I gave a quick smile and began walking to my apartment, willing her not to talk to me and not to follow me. Maybe, just maybe, she didn’t know that I was “Neighbor in Apartment 112.”
I heard a voice behind me, “Do you need any help?” I wanted to disappear.
I turned halfway towards her, careful not to meet her gaze, “Ummmm…no thanks. I’ve got it!” I smiled as I felt my face turning red; the embarrassment I’d felt weeks ago came flooding back.
“Are you sure? Looks like you’ve got your hands full. Let me at least get that garage door for you.” She reached her hand inside my garage stall and hit the button for the automatic door.
“No. Really. I’ve got it. Thanks for taking care of the garage door though!” followed by a huge smile. The garage door finished its descent, bringing the blaringly obvious 112 into full view. If she hadn’t known before who I was, she certainly knew now. I wished for a giant hole to open in the ground and swallow me up.
We began walking. As we got closer to the steps where she’d go down to go to her apartment and I’d go up to go to mine, I began sweating. Was she going to say anything? Should I say something? Just then, I dropped my keys. WHY does something like that always happen at the most inopportune times?

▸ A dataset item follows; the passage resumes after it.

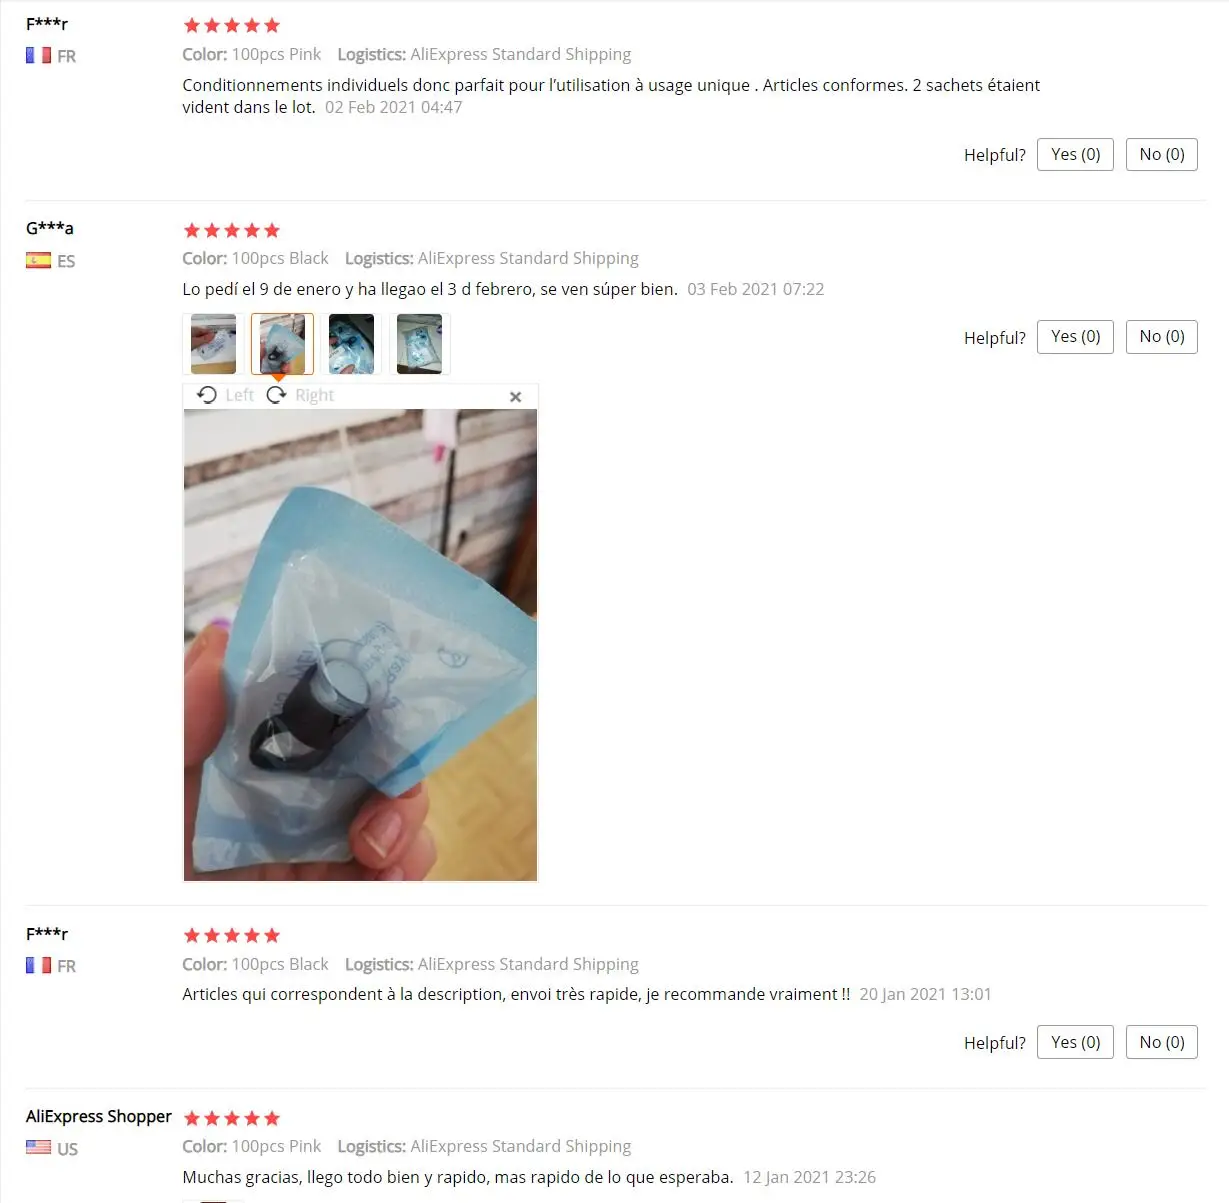The image size is (1229, 1203).
Task: Vote Yes on G***a's review
Action: (1075, 337)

I turned to pick them up, but neighbor was quicker. “Sorry,” I said as she grabbed my keys off the sidewalk. As she handed them back to me, I looked her in the eyes, smiled warmly, and said, “Thank you so much.” I hoped she knew that the keys weren’t the only thing I was apologizing or thanking her for. I was so incredibly grateful that she was such a good neighbor.
I think she got the point, because from then on, we were always cordial. And, not only was I never confronted by management with any neighbor complaints, but in the year and half that I lived there after that, I never received another note.